Task brief: Each entry needs to be reproduced verbatim.

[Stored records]
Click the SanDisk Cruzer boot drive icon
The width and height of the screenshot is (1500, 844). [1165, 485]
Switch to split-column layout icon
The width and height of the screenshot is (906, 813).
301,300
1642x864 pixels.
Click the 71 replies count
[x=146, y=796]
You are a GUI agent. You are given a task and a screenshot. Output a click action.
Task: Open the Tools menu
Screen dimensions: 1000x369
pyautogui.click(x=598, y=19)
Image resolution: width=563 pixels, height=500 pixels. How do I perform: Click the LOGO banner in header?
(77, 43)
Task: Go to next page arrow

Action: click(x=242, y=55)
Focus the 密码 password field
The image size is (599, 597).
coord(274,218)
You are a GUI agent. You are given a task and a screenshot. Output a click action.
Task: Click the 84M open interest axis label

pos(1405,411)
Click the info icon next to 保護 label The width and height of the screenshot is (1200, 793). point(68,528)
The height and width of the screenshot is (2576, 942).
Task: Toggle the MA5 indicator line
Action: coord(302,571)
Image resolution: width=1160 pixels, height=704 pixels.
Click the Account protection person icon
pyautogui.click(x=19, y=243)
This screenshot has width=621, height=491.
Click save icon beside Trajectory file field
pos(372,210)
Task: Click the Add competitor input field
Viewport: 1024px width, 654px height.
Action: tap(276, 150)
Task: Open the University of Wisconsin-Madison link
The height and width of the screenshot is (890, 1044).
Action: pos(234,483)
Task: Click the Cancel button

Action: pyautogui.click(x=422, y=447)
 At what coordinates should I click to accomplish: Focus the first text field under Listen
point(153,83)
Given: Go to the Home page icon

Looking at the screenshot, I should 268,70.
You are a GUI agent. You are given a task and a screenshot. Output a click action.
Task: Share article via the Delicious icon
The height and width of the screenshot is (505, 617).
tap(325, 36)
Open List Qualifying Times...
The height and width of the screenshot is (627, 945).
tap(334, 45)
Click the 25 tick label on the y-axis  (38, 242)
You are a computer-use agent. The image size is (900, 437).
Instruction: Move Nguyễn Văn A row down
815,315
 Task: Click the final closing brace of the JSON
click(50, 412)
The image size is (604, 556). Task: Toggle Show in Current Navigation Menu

Answer:
Click the SanDisk Cruzer boot drive icon
The width and height of the screenshot is (1500, 844). [1165, 485]
Switch to split-column layout icon
The width and height of the screenshot is (906, 813).
301,300
1642x864 pixels.
Click the 71 replies count
[x=146, y=796]
You are a GUI agent. You are given a task and a screenshot. Output a click action.
Task: Open the Tools menu
Screen dimensions: 1000x369
pyautogui.click(x=598, y=19)
Image resolution: width=563 pixels, height=500 pixels. How do I perform: Click the LOGO banner in header?
(77, 43)
Task: Go to next page arrow

Action: click(x=242, y=55)
Focus the 密码 password field
The image size is (599, 597).
coord(274,218)
You are a GUI agent. You are given a task and a screenshot. Output a click action.
Task: Click the 84M open interest axis label

pos(1405,411)
Click the info icon next to 保護 label The width and height of the screenshot is (1200, 793). point(68,528)
The height and width of the screenshot is (2576, 942).
Task: Toggle the MA5 indicator line
Action: coord(302,571)
Image resolution: width=1160 pixels, height=704 pixels.
Click the Account protection person icon
pyautogui.click(x=19, y=243)
This screenshot has width=621, height=491.
Click save icon beside Trajectory file field
pos(372,210)
Task: Click the Add competitor input field
Viewport: 1024px width, 654px height.
Action: tap(276, 150)
Task: Open the University of Wisconsin-Madison link
The height and width of the screenshot is (890, 1044).
Action: pos(234,483)
Task: Click the Cancel button

Action: pyautogui.click(x=422, y=447)
 At what coordinates should I click to accomplish: Focus the first text field under Listen
point(153,83)
Given: Go to the Home page icon

Looking at the screenshot, I should 268,70.
You are a GUI agent. You are given a task and a screenshot. Output a click action.
Task: Share article via the Delicious icon
The height and width of the screenshot is (505, 617).
tap(325, 36)
Open List Qualifying Times...
The height and width of the screenshot is (627, 945).
tap(334, 45)
Click the 25 tick label on the y-axis  (38, 242)
You are a computer-use agent. The image size is (900, 437).
Instruction: Move Nguyễn Văn A row down
815,315
 Task: Click the final closing brace of the JSON
click(50, 412)
The image size is (604, 556). Task: Toggle Show in Current Navigation Menu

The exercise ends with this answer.